Il Tenente Giovanni Bassi muore per sevizie e stenti il 10 aprile 1943 nel campo prigionieri di Miciurinsk.

(1) Secondo Pino Scaccia, inviato della RAI ed autore del volume “ARMIR - sulle tracce di un esercito perduto” (ERI, 1992), i campi di prigionia allestiti dai sovietici furono 103.
(2) Il Ten. Col. nel ruolo d’onore Ivo Emett, nato ad Ancona nel 1918, combatté sul fronte greco-albanese come ufficiale dell’artiglieria alpina (Gruppo “Conegliano”). Partecipò alla campagna di Russia nei ranghi della 77ª batteria controcarro e venne catturato dai russi. Tornò a casa solo nel 1947, dopo aver conosciuto l’orrore dei campi d’internamento sovietici. Una volta giunto in Italia denunciò assieme ad altri compagni di sventura le angherie subite e fu querelato dal senatore comunista Edoardo D’Onofrio, che tuttavia perse clamorosamente la causa in un processo che fece epoca (cfr. “Il processo D’Onofrio e la verità”, Editrice A.B.E.S., Bologna, 1949)
Ivo Emett, decorato di M.A.V.M. “sul campo” e di C.G.V.M., è autore del libro ”NICEVO’”, pubblicato da Mursia nel 2005
.
(3) La fotografia di Giovanni Bassi (inserita il 15 febbraio) è stata inviata dal Col. degli alpini Antonio Masciarelli, Capo Sezione Collegamento Forze Terrestri e Navali della Divisione Operazioni Aeree del COFA di Poggio Renatico, Ferrara, e tratta dal libro di Lino Moroni "Tasi e Tira, ricordi di guerra del 3° Rgt. Art. Alpina".


aggiornamento inserito il 1° agosto 2010
Grazie al Col. degli alpini Antonio Masciarelli, Capo Sezione Collegamento Forze Terrestri e Navali della Divisione Operazioni Aeree del COFA di Poggio Renatico, Ferrara, che ci ha inviato copia fotostatica del libro di Lino Moroni "Tasi e Tira, ricordi di guerra del 3° Rgt. Art. Alpina", dal quale in primo tempo era stata tratta la fotografia del tenente Giovanni Bassi. Il Col. Mascarelli ci ha inoltre segnalato che il libro era stato dedicato dall'autore proprio al "nostro" Bassi.
Riteniamo doveroso completarne la biografia inserendo questa doverosa segnalazione che rende onore alla sua memoria.

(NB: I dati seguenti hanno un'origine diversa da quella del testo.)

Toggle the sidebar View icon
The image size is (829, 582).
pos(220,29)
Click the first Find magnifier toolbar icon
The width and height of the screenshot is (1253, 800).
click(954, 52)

la copertina del libro edito da
Libera Università Europea, 1983-
Maestà di Urbisaglia (MC)

a destra,
la bella dedica, pubblicata
alla terza pagina di copertina.

Alla memoria
del tenente di complemento
Bassi Giovanni di Bologna
studente universitario (1)
sottocomandante della valorosa 34ª btr.
del Gruppo Udine - 3° Rgt. Art. Alpina
Divisione JULIA
amico buono e leale
fratello d'arme fiero e generoso
forte di umana bontà
infinita abnegazione
fino a pagare con la vita
l'amore e la stima
dei suoi artiglieralpini.

Morto in Russia
in cella di rigore
nel Campo di prigionia
di Tambow.

(1) In realtà Giovanni Bassi conseguì la laurea in Economia e Commercio presso l'Università degli Studi di Bologna il 27/02/1940, prima dell'inizio della seconda guerra mondiale.



aggiornamento inserito il 1° aprile 2012

 

(4) Trattasi del Ten. Elio Antoniacomi nato a Gemona del Friuli nel 1919, decorato di M.A.V.M. al valor militare nel dicembre 1942 e deceduto, come Bassi, nel campo di Miciurinsk.

Si ringrazia la Sig.ra Annamaria, sorella del Caduto, per la foto che ci è stata concessa e che non può essere riprodotta senza la sua autorizzazione.